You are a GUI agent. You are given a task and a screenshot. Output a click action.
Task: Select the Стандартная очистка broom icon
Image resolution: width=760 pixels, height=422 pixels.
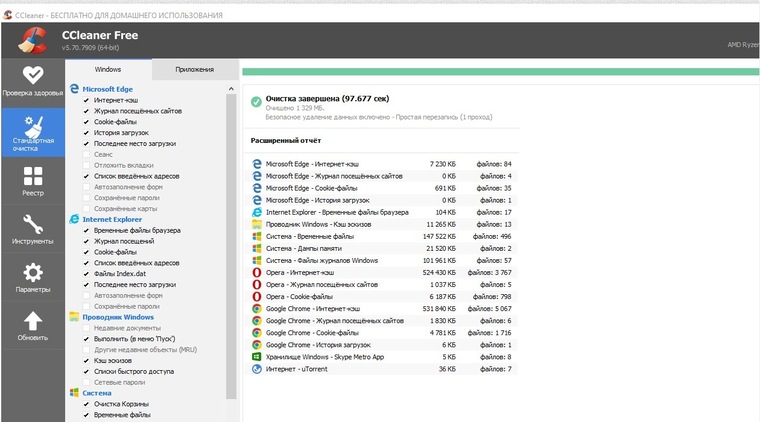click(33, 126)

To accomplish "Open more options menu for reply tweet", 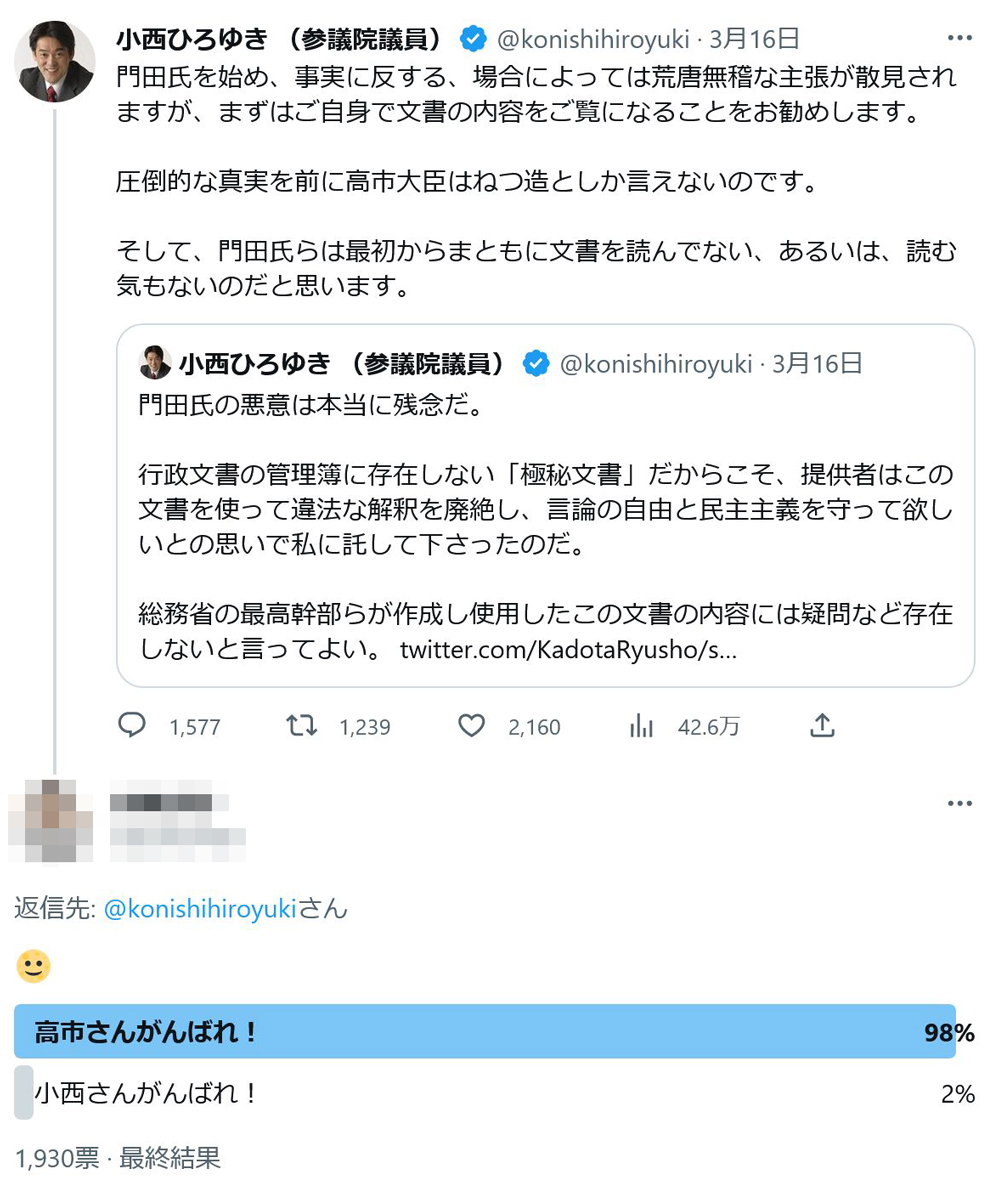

+-------+

» Problem to work on: Pictures don't belong in the copy. Transcribe every record exactly as it appears.

» Result below:
You are a GUI agent. You are given a task and a screenshot. Output a click action.
Task: Select the Стандартная очистка broom icon
Image resolution: width=760 pixels, height=422 pixels.
click(33, 126)

To accomplish "Open more options menu for reply tweet", 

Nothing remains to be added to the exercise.